We have a global economy, but we don't have a global currency. Or do we?
In this podcast interview with Benjamin Cohen, professor of International Political Economy at the University of California, Cohen explains why currencies become internationalized, and examines the relationship between world currencies and State power.
Power is influence, and it is also the ability to do what you want without having to worry about what others want, according to Cohen.
The United States dollar has been a dominant currency because the U.S. economy has dominated since World War II. What makes the dollar attractive, according to Cohen, is the U.S. financial market. The dollar offers liquidity advantages that no other does.

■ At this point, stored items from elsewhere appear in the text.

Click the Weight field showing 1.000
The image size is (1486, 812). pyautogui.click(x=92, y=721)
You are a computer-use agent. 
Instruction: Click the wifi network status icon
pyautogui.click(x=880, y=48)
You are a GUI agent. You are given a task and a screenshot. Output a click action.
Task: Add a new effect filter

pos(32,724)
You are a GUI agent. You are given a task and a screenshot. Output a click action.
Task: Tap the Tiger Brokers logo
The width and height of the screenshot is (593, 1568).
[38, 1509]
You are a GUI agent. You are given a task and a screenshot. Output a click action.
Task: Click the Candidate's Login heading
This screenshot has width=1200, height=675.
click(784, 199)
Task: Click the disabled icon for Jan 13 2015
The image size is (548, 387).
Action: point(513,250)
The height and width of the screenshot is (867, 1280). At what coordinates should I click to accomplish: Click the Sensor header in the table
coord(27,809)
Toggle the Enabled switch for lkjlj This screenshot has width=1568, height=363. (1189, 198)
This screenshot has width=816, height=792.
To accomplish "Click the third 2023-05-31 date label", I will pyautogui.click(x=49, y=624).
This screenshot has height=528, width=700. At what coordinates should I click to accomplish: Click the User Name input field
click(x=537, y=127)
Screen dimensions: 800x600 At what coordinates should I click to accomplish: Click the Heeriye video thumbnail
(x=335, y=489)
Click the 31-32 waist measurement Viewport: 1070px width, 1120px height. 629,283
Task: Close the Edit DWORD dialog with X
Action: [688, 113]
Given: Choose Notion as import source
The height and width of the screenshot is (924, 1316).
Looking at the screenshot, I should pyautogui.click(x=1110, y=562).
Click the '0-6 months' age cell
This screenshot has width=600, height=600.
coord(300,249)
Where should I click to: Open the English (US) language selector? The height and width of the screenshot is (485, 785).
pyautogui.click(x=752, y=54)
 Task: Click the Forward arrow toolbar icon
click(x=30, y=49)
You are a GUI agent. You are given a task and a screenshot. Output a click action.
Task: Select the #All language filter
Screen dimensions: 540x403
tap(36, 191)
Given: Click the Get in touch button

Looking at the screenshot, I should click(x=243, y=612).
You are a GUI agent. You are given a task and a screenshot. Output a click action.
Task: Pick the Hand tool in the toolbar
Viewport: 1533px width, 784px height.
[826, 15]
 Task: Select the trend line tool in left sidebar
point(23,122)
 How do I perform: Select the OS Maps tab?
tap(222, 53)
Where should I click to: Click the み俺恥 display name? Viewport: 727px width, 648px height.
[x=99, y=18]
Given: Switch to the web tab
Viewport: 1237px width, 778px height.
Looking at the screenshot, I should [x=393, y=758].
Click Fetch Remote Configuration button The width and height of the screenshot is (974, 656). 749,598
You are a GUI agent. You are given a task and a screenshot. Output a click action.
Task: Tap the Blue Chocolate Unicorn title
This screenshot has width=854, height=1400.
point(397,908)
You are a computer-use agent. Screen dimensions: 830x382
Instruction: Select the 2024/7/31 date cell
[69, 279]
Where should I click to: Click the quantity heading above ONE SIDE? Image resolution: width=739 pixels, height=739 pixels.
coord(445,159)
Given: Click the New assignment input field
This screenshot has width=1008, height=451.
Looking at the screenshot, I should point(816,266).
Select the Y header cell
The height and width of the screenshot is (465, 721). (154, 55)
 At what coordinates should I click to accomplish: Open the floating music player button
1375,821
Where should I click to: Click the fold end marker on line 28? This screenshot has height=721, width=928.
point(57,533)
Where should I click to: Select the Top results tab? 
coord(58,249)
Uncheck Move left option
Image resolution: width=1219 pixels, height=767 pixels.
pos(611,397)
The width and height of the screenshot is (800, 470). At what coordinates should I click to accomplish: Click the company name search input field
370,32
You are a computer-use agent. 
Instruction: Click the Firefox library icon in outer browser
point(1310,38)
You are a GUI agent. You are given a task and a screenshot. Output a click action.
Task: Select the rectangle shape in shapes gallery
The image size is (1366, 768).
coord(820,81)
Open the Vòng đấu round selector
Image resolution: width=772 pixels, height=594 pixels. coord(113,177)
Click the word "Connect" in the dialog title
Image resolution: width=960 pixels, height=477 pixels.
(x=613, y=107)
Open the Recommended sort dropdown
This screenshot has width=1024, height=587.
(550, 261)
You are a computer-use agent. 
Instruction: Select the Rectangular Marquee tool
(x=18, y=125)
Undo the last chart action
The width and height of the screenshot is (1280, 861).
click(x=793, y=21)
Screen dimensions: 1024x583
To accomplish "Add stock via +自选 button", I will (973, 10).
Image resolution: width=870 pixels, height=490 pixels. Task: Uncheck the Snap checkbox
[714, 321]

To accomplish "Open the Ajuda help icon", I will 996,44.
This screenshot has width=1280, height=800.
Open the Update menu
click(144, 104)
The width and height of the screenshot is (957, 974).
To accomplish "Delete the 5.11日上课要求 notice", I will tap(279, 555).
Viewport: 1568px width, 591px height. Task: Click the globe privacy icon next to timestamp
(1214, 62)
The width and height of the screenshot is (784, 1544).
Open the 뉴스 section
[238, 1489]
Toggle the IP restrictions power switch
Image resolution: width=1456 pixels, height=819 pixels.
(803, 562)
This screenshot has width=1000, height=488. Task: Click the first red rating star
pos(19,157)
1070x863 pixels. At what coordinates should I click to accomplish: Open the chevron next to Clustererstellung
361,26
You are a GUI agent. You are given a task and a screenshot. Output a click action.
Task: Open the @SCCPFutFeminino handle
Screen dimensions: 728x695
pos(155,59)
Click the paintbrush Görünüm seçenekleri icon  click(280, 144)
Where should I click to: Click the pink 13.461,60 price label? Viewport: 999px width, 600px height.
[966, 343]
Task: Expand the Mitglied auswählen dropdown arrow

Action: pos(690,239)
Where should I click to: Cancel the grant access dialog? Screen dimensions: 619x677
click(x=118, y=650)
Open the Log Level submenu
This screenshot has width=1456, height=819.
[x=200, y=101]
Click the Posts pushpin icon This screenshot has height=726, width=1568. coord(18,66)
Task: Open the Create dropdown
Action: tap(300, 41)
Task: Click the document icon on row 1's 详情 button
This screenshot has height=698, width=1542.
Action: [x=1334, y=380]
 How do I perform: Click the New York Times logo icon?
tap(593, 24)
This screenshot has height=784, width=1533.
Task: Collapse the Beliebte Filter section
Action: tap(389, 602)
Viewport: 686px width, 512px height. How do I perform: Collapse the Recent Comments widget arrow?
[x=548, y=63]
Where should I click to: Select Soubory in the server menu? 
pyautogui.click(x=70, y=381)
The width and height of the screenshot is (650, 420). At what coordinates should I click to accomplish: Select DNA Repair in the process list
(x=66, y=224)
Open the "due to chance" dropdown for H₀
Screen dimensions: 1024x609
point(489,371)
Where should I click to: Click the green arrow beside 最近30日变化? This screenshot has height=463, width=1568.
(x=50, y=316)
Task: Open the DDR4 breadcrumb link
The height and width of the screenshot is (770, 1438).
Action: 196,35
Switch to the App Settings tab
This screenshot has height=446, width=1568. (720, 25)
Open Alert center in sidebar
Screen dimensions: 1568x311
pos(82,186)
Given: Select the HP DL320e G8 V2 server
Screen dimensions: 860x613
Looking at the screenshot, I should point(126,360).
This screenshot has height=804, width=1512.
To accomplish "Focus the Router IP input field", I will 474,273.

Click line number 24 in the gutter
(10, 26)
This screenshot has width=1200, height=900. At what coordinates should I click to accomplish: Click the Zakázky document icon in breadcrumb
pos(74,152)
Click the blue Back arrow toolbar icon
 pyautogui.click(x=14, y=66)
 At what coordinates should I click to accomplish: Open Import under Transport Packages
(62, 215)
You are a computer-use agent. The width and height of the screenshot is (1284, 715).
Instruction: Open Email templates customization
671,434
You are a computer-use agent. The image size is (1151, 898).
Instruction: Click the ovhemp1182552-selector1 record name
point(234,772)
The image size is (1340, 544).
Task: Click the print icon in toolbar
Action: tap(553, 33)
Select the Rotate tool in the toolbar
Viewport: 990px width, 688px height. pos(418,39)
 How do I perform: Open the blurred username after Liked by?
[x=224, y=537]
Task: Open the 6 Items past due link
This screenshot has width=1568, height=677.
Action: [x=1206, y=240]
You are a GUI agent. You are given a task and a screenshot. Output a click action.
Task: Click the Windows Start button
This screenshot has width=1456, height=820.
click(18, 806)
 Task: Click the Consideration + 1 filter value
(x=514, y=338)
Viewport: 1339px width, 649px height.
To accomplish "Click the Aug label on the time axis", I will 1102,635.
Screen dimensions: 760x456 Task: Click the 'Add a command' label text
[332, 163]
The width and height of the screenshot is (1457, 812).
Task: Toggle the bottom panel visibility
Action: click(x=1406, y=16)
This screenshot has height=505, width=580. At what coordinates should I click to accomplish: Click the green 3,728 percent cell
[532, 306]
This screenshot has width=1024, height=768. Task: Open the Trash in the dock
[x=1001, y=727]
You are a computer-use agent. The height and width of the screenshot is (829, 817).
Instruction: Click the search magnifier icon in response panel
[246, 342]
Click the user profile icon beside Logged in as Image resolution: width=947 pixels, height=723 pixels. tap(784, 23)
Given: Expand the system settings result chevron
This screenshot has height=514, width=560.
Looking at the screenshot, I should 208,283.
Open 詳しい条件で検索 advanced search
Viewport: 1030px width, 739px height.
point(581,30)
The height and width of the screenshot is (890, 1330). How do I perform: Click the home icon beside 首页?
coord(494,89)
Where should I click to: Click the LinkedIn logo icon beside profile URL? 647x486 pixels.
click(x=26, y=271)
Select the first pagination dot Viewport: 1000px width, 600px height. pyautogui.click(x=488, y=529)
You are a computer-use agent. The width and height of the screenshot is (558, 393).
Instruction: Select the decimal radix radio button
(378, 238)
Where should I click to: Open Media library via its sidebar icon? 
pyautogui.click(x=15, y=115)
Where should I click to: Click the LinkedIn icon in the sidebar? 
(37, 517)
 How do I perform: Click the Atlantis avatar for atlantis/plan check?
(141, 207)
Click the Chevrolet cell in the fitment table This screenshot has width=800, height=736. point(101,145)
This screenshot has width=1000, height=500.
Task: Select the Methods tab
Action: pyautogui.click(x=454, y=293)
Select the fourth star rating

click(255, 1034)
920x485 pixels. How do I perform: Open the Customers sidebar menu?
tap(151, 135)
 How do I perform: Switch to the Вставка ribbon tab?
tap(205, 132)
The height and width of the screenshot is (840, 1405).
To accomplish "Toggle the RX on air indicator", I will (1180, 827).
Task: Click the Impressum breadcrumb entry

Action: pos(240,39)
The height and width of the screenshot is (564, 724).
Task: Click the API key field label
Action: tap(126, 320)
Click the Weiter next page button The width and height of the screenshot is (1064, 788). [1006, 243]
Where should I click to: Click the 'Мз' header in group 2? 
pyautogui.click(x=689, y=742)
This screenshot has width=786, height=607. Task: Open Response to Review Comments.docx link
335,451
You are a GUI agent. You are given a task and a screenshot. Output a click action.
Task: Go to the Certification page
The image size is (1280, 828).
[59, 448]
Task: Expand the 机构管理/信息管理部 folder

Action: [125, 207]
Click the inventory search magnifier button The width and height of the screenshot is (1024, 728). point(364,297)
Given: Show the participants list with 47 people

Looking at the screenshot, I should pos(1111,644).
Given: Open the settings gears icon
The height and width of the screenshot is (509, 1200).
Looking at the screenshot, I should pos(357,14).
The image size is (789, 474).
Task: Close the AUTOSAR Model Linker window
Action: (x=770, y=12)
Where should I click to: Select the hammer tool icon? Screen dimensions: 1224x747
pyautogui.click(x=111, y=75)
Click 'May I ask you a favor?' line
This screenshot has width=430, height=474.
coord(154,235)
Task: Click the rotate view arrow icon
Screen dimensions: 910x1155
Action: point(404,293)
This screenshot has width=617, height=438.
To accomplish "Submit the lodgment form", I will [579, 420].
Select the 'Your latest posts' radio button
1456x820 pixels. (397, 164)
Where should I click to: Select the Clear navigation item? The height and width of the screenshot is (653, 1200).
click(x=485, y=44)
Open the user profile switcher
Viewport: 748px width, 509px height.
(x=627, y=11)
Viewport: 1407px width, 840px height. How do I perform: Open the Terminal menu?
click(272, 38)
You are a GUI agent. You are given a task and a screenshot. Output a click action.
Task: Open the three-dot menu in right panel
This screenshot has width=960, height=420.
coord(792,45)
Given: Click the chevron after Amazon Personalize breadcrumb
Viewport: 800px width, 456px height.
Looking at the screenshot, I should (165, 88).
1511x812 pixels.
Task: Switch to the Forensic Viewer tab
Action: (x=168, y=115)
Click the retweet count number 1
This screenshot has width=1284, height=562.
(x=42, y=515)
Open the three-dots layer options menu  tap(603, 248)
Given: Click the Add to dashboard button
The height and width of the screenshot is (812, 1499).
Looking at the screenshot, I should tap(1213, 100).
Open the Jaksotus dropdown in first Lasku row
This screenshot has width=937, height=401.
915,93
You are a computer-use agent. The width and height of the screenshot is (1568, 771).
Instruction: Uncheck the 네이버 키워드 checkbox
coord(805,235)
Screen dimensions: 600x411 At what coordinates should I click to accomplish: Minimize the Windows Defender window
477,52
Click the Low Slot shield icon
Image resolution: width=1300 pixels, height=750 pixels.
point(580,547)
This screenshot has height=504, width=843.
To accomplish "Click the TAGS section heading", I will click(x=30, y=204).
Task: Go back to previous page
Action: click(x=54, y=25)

Cohen describes what he calls a currency pyramid, which includes the U.S. dollar at the very peak. It has universal scope and domain. Potentially the renminbi, China's currency (also known as the yuan), which is still just a minnow, according to Cohen, but it's international use is growing quite rapidly. It reflects that China has achieved a degree of autonomy that's almost unprecedented.
Some people would like one world currency, which would come with a great deal of power. Cohen does not believe a world currency is possible in today's world.
The best we can hope for is for institutions like the IMF to help governments to manage their currencies more efficiently.
According to Cohen, as long as we have a political system that relies on state sovereignty, we're going to live with an imperfect monetary system, and the best we can hope for is international institutions that can help smooth some of the rough edges.